Nineteen people, including nine children, are already dead from Sunday’s blaze, but Adams said his team fears that tragic toll could tick up as several victims remain hospitalized in critical condition.
“We believe, unfortunately, that it may,” Adams said on CNN. “We pray to God they are able to pull through.”
It was not immediately clear how many victims were in critical condition Monday. FDNY officials said Sunday that medics rushed 32 people with life-threatening injuries and three with serious injuries to five local hospitals.
The five-alarm fire erupted in a 19-story apartment tower in Fordham Heights around 11 a.m. Sunday after a space heater malfunctioned in the bedroom of a second-floor apartment, according to FDNY officials.
The fire, which ranks as the deadliest in the city since the 1990 blaze at the Bronx’s Happy Land social club, quickly tore through the building and caused thick black smoke to fill up hallways and apartment units.
Adams said FDNY investigators are looking into the possibility that some of the building’s self-closing doors weren’t operating properly, allowing the smoke to travel at a rapid clip and trapping victims in their homes.
By law, apartment buildings in the city must have self-closing hallway doors.

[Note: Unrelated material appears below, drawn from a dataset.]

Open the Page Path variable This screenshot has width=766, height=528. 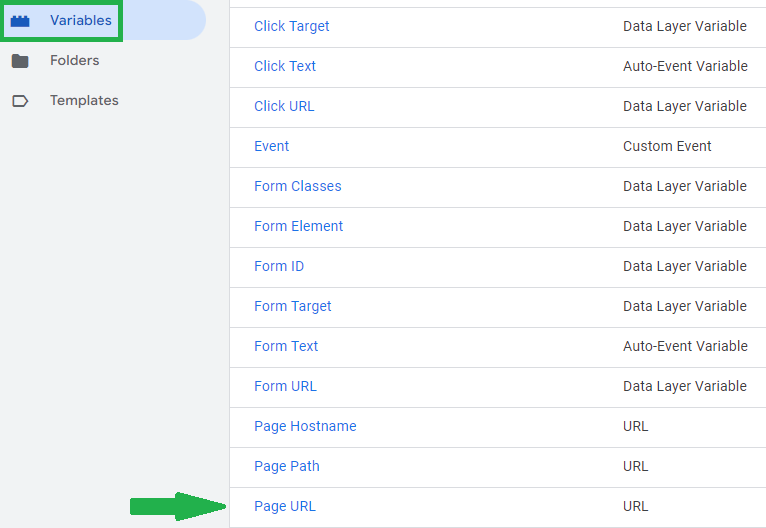(x=287, y=466)
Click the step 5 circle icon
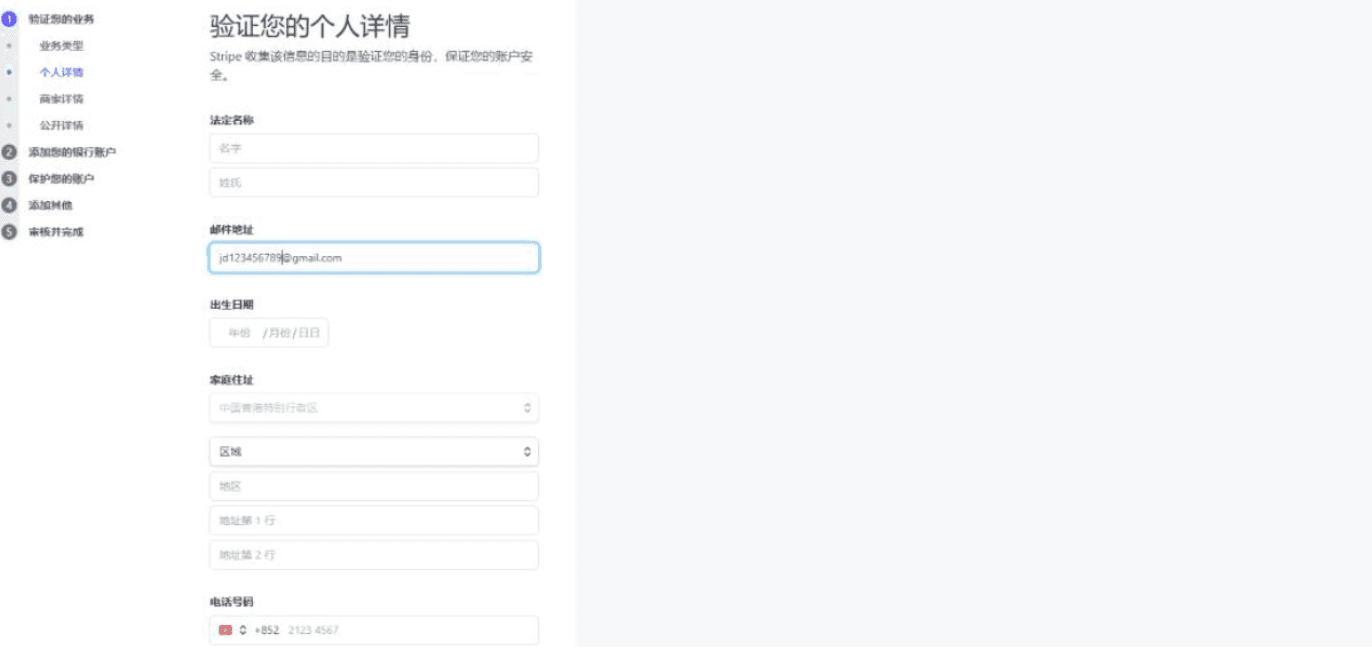 (x=10, y=232)
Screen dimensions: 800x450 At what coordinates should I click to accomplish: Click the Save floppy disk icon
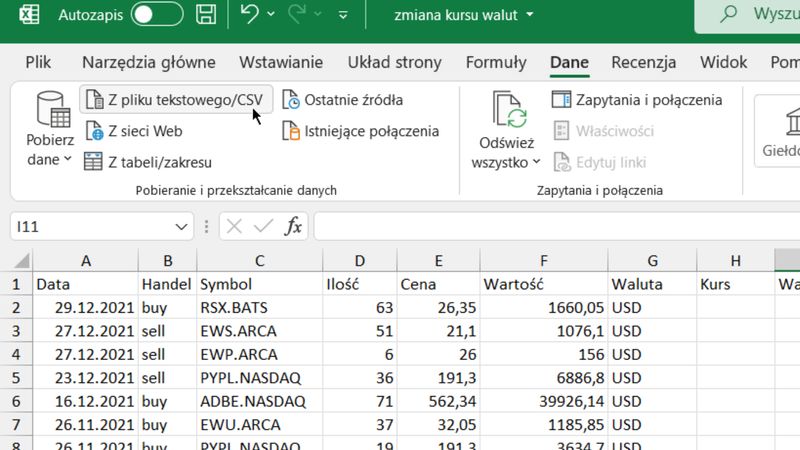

FDNY Commissioner Daniel Nigro said at a Sunday press conference that the devastated Bronx building may not have been up to fire code in certain respects, though he acknowledged it was built in the 1970s, when such laws were different.
Investigators are also scrutinizing reports that the building had malfunctioning fire alarms that would go off regularly for no reason, making residents ill-prepared for Sunday’s tragedy.
“This is a wake-up call for all of our buildings,” Adams said.